## [ASSIGNMENT]
Find the lines below that contain "will" and tally them. Return only the total.

####################

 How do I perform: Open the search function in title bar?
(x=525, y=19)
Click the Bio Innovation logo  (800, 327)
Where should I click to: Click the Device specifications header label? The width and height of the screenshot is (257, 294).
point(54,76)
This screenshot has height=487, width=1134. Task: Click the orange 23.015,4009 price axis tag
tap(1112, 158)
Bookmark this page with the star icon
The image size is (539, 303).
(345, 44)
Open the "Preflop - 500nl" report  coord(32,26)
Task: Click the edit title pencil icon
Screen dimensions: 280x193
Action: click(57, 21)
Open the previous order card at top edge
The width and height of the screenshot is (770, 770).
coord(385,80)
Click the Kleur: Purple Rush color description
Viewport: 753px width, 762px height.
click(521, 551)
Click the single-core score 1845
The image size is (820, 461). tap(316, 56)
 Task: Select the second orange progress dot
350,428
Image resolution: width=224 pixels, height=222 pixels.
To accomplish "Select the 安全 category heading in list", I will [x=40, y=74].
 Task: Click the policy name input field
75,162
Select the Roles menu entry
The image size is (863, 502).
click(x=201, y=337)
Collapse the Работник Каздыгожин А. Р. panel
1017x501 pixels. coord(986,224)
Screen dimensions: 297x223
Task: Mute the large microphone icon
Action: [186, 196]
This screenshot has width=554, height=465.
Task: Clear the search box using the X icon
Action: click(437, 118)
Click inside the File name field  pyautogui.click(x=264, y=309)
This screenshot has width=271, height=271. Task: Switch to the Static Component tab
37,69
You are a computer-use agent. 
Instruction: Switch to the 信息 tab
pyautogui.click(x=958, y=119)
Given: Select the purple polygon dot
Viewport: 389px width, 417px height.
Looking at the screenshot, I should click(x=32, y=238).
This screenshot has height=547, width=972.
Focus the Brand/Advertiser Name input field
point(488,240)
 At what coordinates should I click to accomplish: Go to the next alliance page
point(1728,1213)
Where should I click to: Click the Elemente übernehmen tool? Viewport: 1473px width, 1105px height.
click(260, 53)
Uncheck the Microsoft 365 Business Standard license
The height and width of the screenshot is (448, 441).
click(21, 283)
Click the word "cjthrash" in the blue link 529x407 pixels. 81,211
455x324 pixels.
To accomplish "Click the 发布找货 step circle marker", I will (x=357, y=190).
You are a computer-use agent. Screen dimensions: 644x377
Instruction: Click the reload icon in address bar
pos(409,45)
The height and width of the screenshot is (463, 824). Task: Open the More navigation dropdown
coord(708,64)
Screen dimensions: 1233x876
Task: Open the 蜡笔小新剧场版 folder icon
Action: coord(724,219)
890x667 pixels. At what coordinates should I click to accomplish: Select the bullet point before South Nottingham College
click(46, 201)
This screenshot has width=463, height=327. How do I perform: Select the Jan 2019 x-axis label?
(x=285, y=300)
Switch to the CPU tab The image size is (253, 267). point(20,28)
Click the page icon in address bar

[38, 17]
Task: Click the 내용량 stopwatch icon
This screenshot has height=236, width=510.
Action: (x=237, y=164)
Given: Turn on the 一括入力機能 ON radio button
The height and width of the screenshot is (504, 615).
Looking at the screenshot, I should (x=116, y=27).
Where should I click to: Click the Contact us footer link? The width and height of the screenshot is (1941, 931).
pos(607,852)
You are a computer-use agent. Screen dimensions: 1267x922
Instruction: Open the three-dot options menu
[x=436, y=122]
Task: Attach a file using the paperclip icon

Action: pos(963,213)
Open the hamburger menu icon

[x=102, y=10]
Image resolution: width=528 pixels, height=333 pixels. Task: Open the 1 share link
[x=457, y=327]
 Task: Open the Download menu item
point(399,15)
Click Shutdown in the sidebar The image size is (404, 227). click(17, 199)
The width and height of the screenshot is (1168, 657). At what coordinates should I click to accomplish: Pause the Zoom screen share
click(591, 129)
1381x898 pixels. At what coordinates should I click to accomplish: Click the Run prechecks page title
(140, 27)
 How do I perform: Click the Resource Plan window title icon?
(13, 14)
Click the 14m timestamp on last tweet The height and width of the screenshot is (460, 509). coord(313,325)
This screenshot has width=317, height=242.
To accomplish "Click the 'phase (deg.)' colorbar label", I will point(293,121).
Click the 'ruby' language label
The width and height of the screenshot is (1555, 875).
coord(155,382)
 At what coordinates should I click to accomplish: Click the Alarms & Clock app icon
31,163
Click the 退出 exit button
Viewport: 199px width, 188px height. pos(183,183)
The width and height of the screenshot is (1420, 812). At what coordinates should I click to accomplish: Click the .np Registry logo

####################

## [RESULT FOR THIS TASK]
3